··· Data in this exercise

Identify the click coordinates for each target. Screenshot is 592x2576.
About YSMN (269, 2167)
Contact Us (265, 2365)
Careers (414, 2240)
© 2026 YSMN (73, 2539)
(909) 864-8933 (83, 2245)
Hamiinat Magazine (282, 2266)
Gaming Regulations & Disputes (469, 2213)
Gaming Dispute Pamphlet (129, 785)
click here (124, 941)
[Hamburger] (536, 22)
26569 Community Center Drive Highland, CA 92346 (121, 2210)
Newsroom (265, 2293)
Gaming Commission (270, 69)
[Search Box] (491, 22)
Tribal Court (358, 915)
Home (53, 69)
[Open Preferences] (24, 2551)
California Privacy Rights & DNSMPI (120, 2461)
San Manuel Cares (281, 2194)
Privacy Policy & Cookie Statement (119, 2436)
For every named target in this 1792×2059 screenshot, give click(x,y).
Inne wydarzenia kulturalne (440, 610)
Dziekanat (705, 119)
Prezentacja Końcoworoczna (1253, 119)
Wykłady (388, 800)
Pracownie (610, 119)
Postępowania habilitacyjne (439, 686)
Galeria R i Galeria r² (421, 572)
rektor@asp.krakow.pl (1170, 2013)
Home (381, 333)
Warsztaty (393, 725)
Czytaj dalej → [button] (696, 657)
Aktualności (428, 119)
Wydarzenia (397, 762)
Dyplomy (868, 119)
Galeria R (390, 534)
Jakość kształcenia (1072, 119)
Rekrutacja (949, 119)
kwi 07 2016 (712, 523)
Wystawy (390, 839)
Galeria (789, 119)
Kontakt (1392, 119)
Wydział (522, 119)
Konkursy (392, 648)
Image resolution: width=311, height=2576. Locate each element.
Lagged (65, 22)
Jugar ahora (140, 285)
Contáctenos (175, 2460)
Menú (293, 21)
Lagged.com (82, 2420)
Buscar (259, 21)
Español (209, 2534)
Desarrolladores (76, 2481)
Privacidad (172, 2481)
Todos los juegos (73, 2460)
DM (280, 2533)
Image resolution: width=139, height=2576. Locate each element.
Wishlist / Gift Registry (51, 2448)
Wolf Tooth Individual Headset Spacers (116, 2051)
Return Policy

······

:: Problem details ::
Each line from the beginning of the entries to the line with "Contáctenos (175, 2460)" must be repeated exactly, with both end lines kept and no other lines given.

:: Result of this task ::
Identify the click coordinates for each target. Screenshot is 592x2576.
About YSMN (269, 2167)
Contact Us (265, 2365)
Careers (414, 2240)
© 2026 YSMN (73, 2539)
(909) 864-8933 (83, 2245)
Hamiinat Magazine (282, 2266)
Gaming Regulations & Disputes (469, 2213)
Gaming Dispute Pamphlet (129, 785)
click here (124, 941)
[Hamburger] (536, 22)
26569 Community Center Drive Highland, CA 92346 (121, 2210)
Newsroom (265, 2293)
Gaming Commission (270, 69)
[Search Box] (491, 22)
Tribal Court (358, 915)
Home (53, 69)
[Open Preferences] (24, 2551)
California Privacy Rights & DNSMPI (120, 2461)
San Manuel Cares (281, 2194)
Privacy Policy & Cookie Statement (119, 2436)
For every named target in this 1792×2059 screenshot, give click(x,y).
Inne wydarzenia kulturalne (440, 610)
Dziekanat (705, 119)
Prezentacja Końcoworoczna (1253, 119)
Wykłady (388, 800)
Pracownie (610, 119)
Postępowania habilitacyjne (439, 686)
Galeria R i Galeria r² (421, 572)
rektor@asp.krakow.pl (1170, 2013)
Home (381, 333)
Warsztaty (393, 725)
Czytaj dalej → [button] (696, 657)
Aktualności (428, 119)
Wydarzenia (397, 762)
Dyplomy (868, 119)
Galeria R (390, 534)
Jakość kształcenia (1072, 119)
Rekrutacja (949, 119)
kwi 07 2016 (712, 523)
Wystawy (390, 839)
Galeria (789, 119)
Kontakt (1392, 119)
Wydział (522, 119)
Konkursy (392, 648)
Image resolution: width=311, height=2576. Locate each element.
Lagged (65, 22)
Jugar ahora (140, 285)
Contáctenos (175, 2460)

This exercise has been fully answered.